# What you need to do
a) Return the passage of the TESS light-curve classification text from "We then incorporated" to "datasets available here.", copied word for word.
b) List every abbreviation written in capital letters that appears in the TESS light-curve classification text.

(Quoted passage)

Speaker
Description
The currently ongoing NASA TESS space mission is expected to observe tens of millions of stars. The resulting stellar surface brightness measurement time series (“light curves”) allow astronomers to search for specific types of stars or planets, as well as to then infer their fundamental physical parameters. Given that we can observe different types of light curves for different types of stars, the first step is to classify the light curves according to their underlying variability type. As we are working with vast amounts of data, it is infeasible to manually classify all observations and we therefore require automated techniques.
Hence, we developed a classification method based on a Random Forest classifier that can successfully classify stars according to their variability type. In order to find the ideal feature sets to characterize the different types of stellar variability, we turned to the biomedical literature on EEG signal processing as these signals share some common characteristics with stellar variability signals. We specifically turned to the field of entropy analysis, from which we then adopted the multiscale entropy from Costa et al. (2005) to characterize the complexity and uncertainty present in stellar variability signals. We used this to complement our more traditional Fourier and statistical feature sets, and discovered that the entropy metrics proved to be important features in our classifier due to their ability to differentiate light curves based on their unpredictability and complexity levels.
We then incorporated our classifier into the larger TESS Data for Asteroseismology (T’DA) classification pipeline to obtain the best results. In the pipeline we first train multiple distinct classifiers with different feature sets on the same data and then pass their results (the class probabilities) on to a meta-classifier that combines the predictions from this ensemble of models and returns a final classification. The benefit of this approach is that the metaclassifier accounts for the strengths and weaknesses of each of the classifiers and in this way returns an optimal classification. We validated our method on data from the previous NASA Kepler mission, given that we already had labelled datasets available here.

(End Quoted passage)
(Recorded information)

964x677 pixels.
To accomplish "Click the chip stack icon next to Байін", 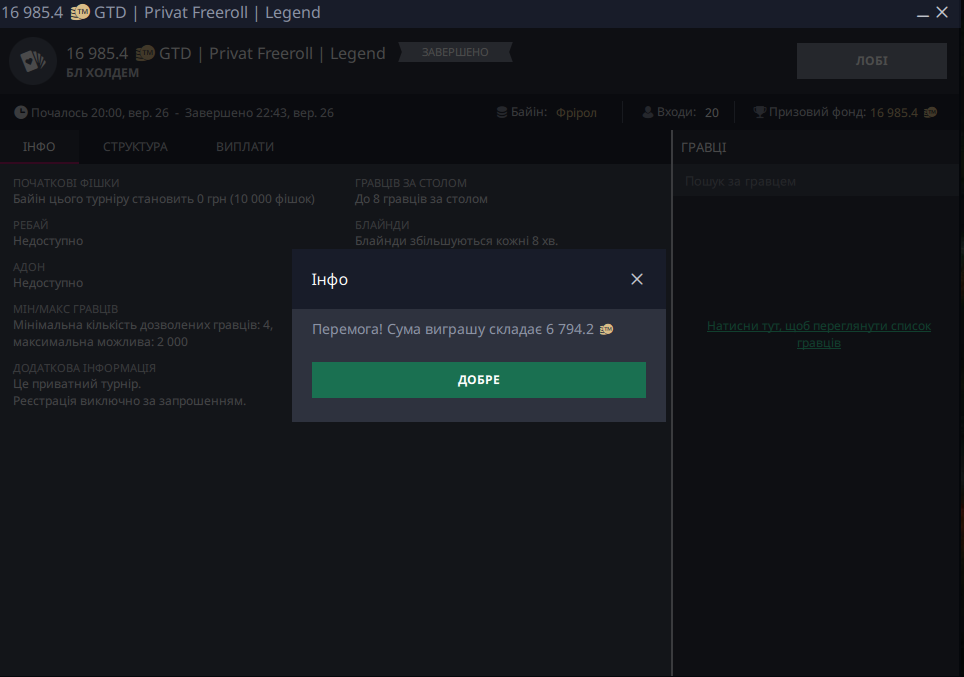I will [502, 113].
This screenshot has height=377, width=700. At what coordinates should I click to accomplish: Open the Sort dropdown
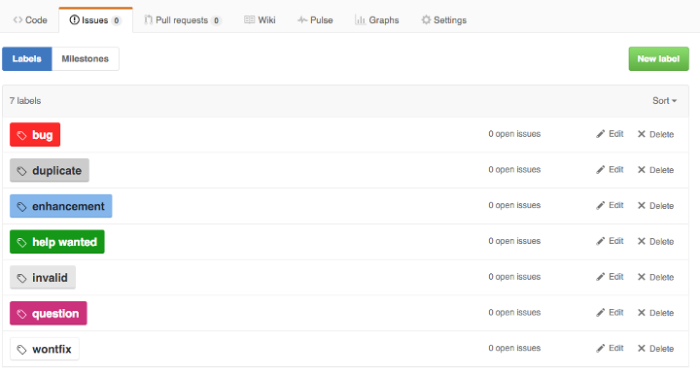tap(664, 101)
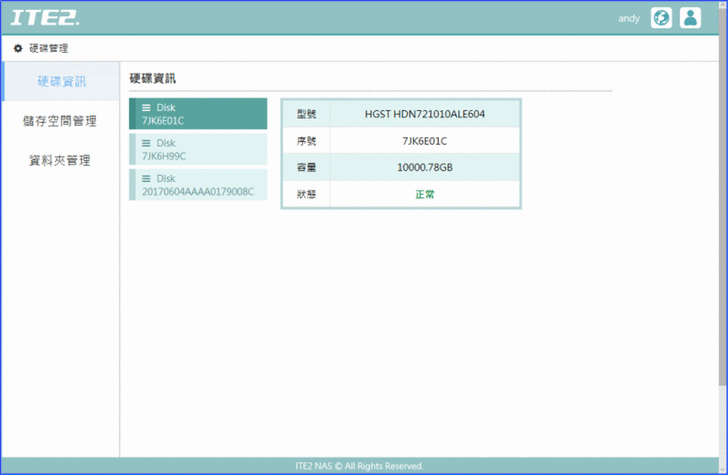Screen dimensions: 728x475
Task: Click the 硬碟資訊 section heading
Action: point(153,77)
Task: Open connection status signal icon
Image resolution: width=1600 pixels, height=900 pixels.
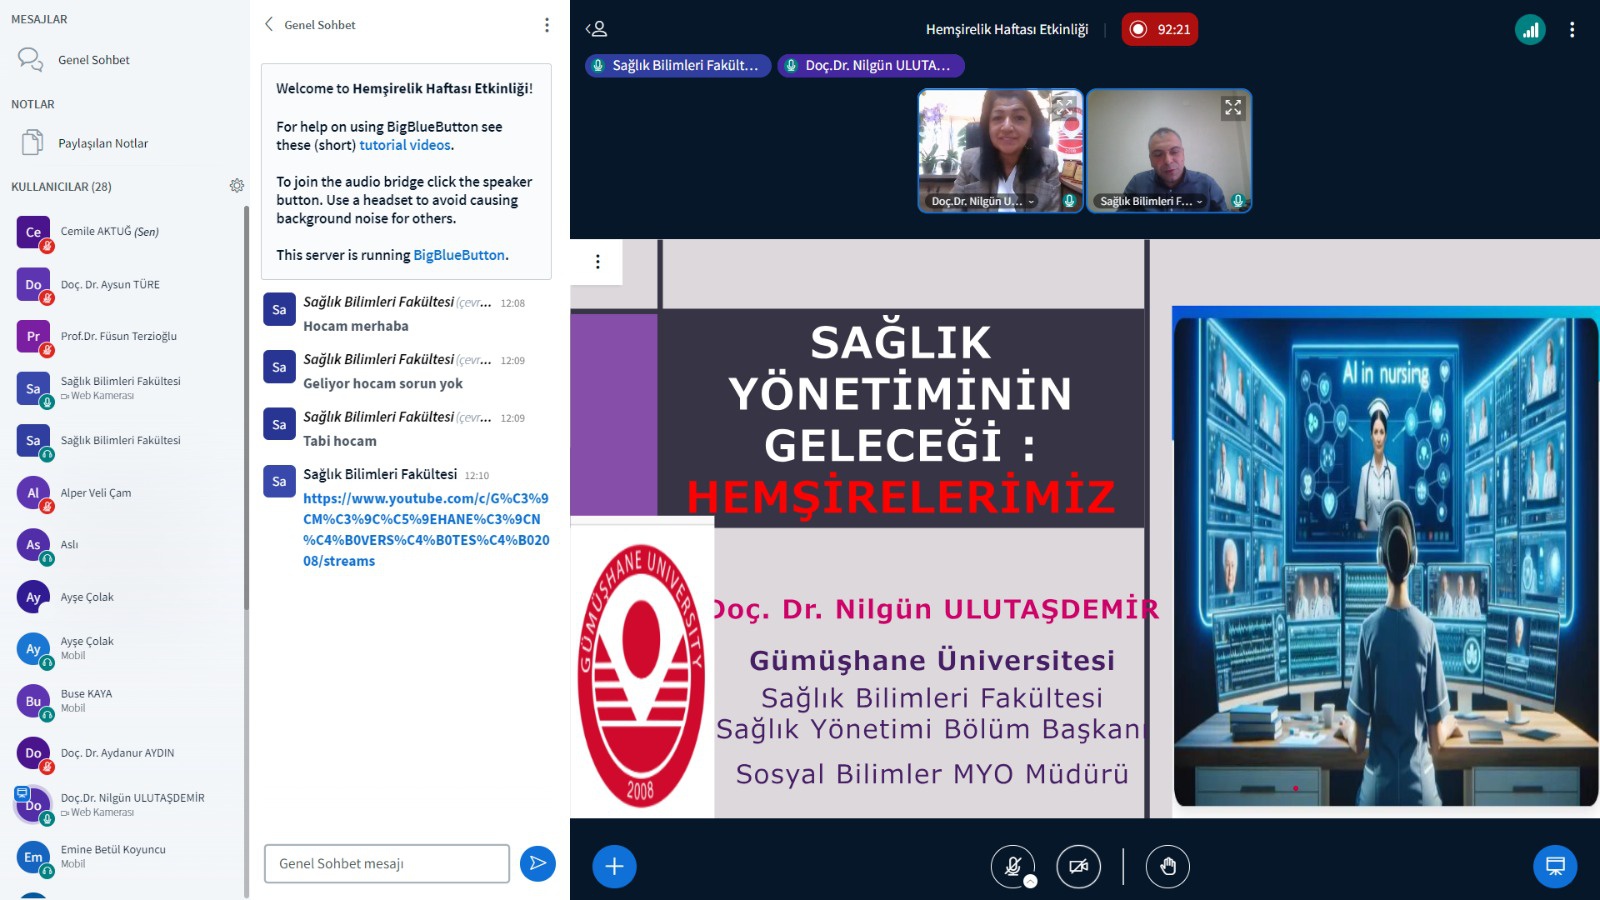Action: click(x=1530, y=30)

(End Recorded information)

# Task responses
a)
We then incorporated our classifier into the larger TESS Data for Asteroseismology (T’DA) classification pipeline to obtain the best results. In the pipeline we first train multiple distinct classifiers with different feature sets on the same data and then pass their results (the class probabilities) on to a meta-classifier that combines the predictions from this ensemble of models and returns a final classification. The benefit of this approach is that the metaclassifier accounts for the strengths and weaknesses of each of the classifiers and in this way returns an optimal classification. We validated our method on data from the previous NASA Kepler mission, given that we already had labelled datasets available here.

b)
NASA
TESS
EEG
T’DA